[Excerpts from a dataset]
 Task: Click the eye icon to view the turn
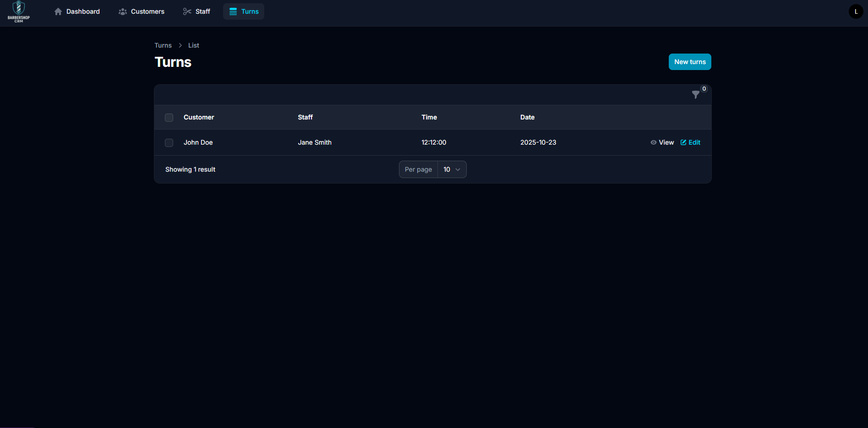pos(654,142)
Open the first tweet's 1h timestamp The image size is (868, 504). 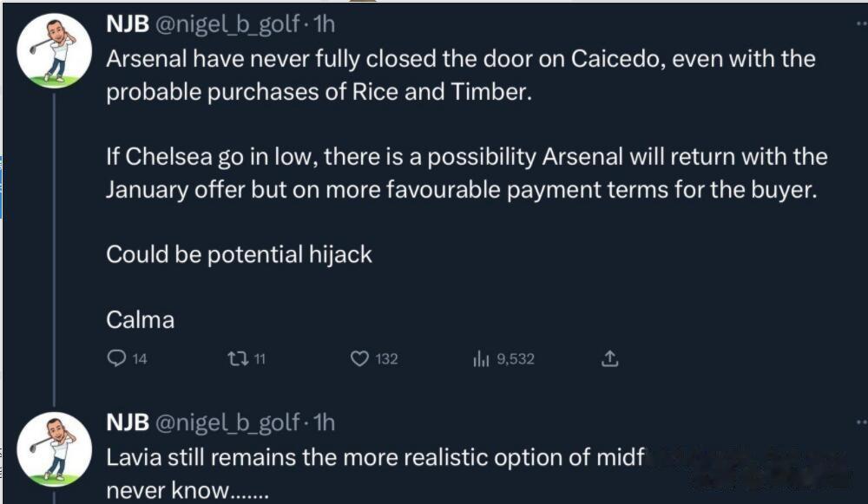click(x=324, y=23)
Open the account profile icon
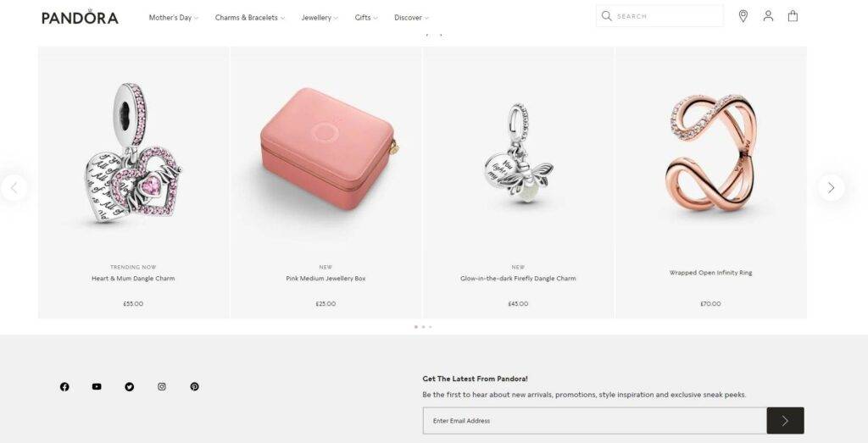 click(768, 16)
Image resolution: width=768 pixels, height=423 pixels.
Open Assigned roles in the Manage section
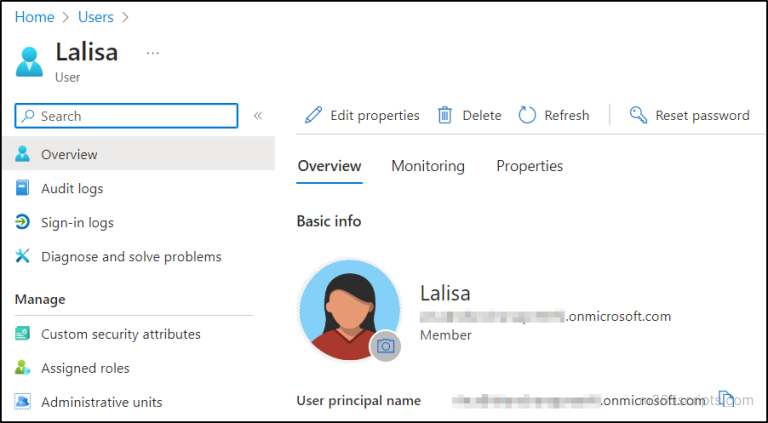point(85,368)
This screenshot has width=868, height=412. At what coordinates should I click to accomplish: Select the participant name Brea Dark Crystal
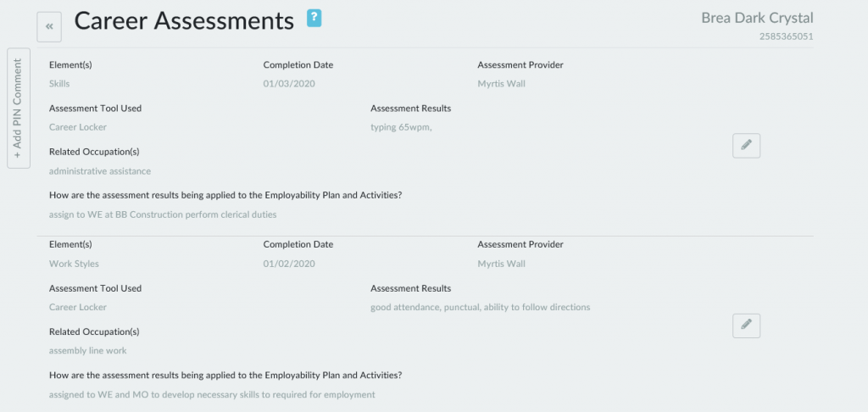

■ **TASK PROMPT**
For the word "height", count the lines of the data that contain it and state only that count.

■ **ANSWER SECTION**
2